Postby Jennifer Diane Reitz » Thu Aug 28, 2008 2:30 pm

Anna wrote:You can't say: "Hi, Leo." ?
You say: "Hi, Lee." ?

Weird.



Here's the deal, Anna.... many people claim that learning English is the hardest thing to do, that, as a language, it makes no sense and is totally arbitrary.

Those people are absolutely correct.

The rules that govern pronunciation and spelling in English are simply insane. They follow the barest skeleton of a logical system and are mostly the result of mashing together countless regional and local customs into an impenetrable mass of conflicting information.

We say 'Leopard' as 'lep-pard', but we say 'Leo' as 'Lee-Oh'. Mostly. Depending on regional accent.

I've heard that German is a logical language; English is anything but. Our spelling is a nightmare of contradiction and exceptions to rules.

From 'English Club:
http://www.englishclub.com/esl-articles/199909.htm

"Ghoti" = "Fish"
By Josef Essberger

Some languages are "phonetic". That means that you can look at a word and know how to say it. English is not phonetic. You cannot always look at an English word and know how to say it. You cannot always hear an English word and know how to spell it.

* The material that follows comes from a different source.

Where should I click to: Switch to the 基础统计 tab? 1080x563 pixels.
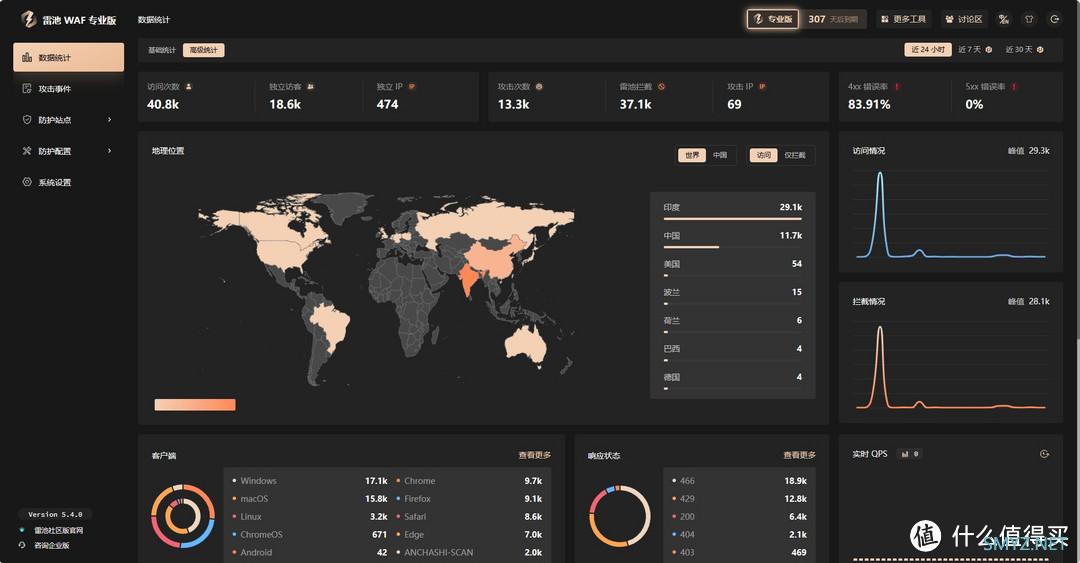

George Bernard Shaw (GBS) was a famous Irish writer. He wanted to reform English spelling so that it was more logical. He asked the following question as an example:

How do we pronounce the word "ghoti"?

His answer was "fish".

How can "ghoti" and "fish" sound the same? GBS explained it like this:

* the gh = f as in rouGH
* the o = i as in wOmen
* the ti = sh as in naTIon

Of course, this was a joke. The word "ghoti" is not even a real word. But it showed the inconsistency of English spelling.

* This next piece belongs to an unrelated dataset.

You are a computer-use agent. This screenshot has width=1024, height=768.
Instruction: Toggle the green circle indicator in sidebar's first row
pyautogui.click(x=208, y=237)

It is very important to understand that English spelling and English pronunciation are not always the same.
Same spelling - different sound

Do not place too much importance on the spelling of a word. The more important thing in understanding English is the sound.

Here are five words that end in "ough". In each word, the "ough" has a different pronunciation:

* bough rhymes with cow
* cough rhymes with off
* rough rhymes with puff
* though rhymes with Jo
* through rhymes with too

Many words have exactly the same spelling but are pronounced differently when the meaning is different. These words are called "homographs". Here are some examples:

* bow (noun: front of ship) rhymes with cow
* bow (noun: fancy knot) rhymes with go

* lead (verb: to guide) rhymes with feed
* lead (noun: metal) rhymes with fed

* wind (noun: airflow) rhymes with pinned
* wind (verb: to turn) rhymes with find

Different spelling - same sound

Many words have different spellings but are pronounced exactly the same. These words are called "homophones". Here are some examples:

* sea, see
* for, four
* hear, here
* one, won
* knight, night
* him, hymn
* to, too, two

What can we learn from all this? We can learn that the sound of a word is more important than the spelling.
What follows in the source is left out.